> [Instructions]:
[1] In the article on diabetes in India, how many diabetics does India's health minister say the country has at present?
[2] Extend the article on diabetes in India by writing what comes after its final paragraph.

> [Selected excerpt]:
------------

Diabetes Plagues Sweet-Toothed Indians

Every fourth diabetic in the world is an Indian.

ByABC News
December 31, 2007, 8:19 AM

NEW DELHI, Dec. 31, 2007 — -- Andrabi Khurshid is scared of sugar.

Sugar killed his grandmother. It has made his father blind and lame.

The 43-year-old won't touch it, he says, for the rest of his life.

"For the last 10 or 15 years, I've not had a cup of tea or coffee with sugar. In the back of my mind a spoonful of sugar may trigger the whole thing."

That whole thing is type 2 diabetes, a disease running rampant in India. Caused by obesity or inactivity or genes or all three it often ends in blindness, amputations and heart disease.

The story of India today is one of hundreds of millions of villagers who live on less than $2 a day. But it is also one of a booming middle class that is now bigger than the entire population of the United States. India, in other words, has never been richer. But it's also never been fatter. As India rises, so does obesity and with it, diabetes.

"India is all set to become the diabetes capital of the world," India's health minister, Anbumani Ramadoss, told reporters in November. "We have at present 25 [million] to 30 million diabetics in the country and the number is going to touch 70 [million to] 75 million within the next 15 years."

The United Nations says that for the first time, more of the world is overweight than undernourished. For Indians, that means that as their pocketbooks fatten up, so do their bellies. Diabetes is unlike the disease in the West: in the United States, the poor get fat, receive worse health care, exercise less. Here, diabetes affects the rich more than the poor; the city more than the country.

------------

> [Extracted information]:
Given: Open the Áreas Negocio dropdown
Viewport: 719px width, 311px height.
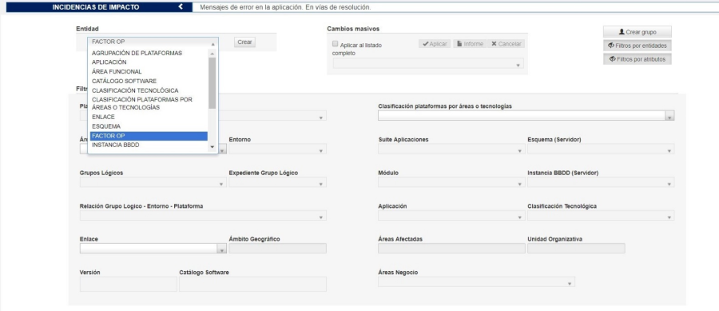Looking at the screenshot, I should [x=476, y=281].
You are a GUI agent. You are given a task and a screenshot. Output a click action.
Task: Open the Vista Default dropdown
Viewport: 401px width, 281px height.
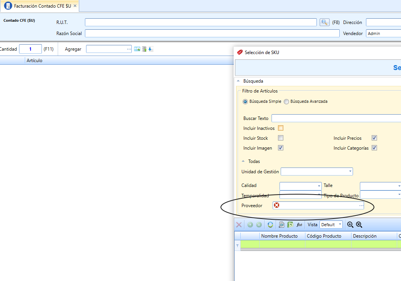tap(340, 225)
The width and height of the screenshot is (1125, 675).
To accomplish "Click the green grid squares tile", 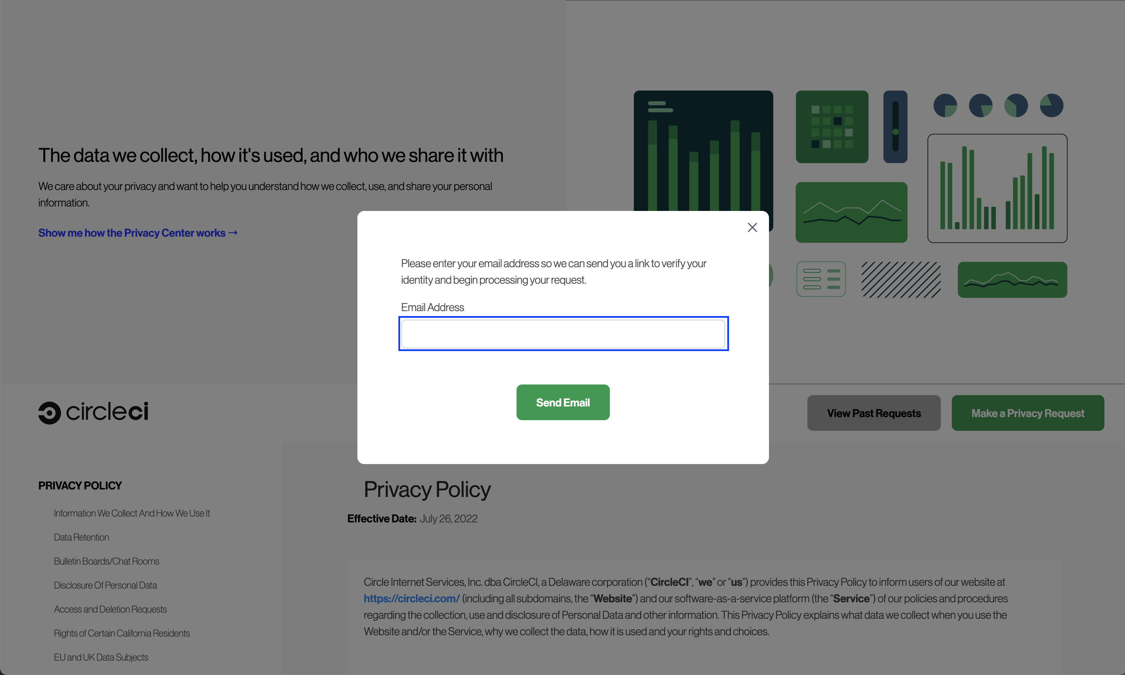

------------

> [Exercise results]:
[1] 25 million to 30 million.

[2]
In India's richest city at its richest hospital, S.K. Wangnoo says diabetes is getting worse.

"We are seeing on an average, 500 patients every month," the doctor said from the diabetes wing of the Indraprastha Apollo Hospital, part of the largest hospital network in Asia and the third largest in the world. "A decade back it used to be 200 to 300."

Every fourth diabetic in the world is an Indian.

"Diabetes and heart disease are emerging as the single most important medical factors for younger Indians," said Vijay Viswanathan, the managing director of the M.V. Hospital for Diabetes & Diabetes Research Centre in Chennai. "As Indians get richer, especially the urban population, physical activity comes down, their eating habits become less healthy, and they tend to put more weight on around their waist."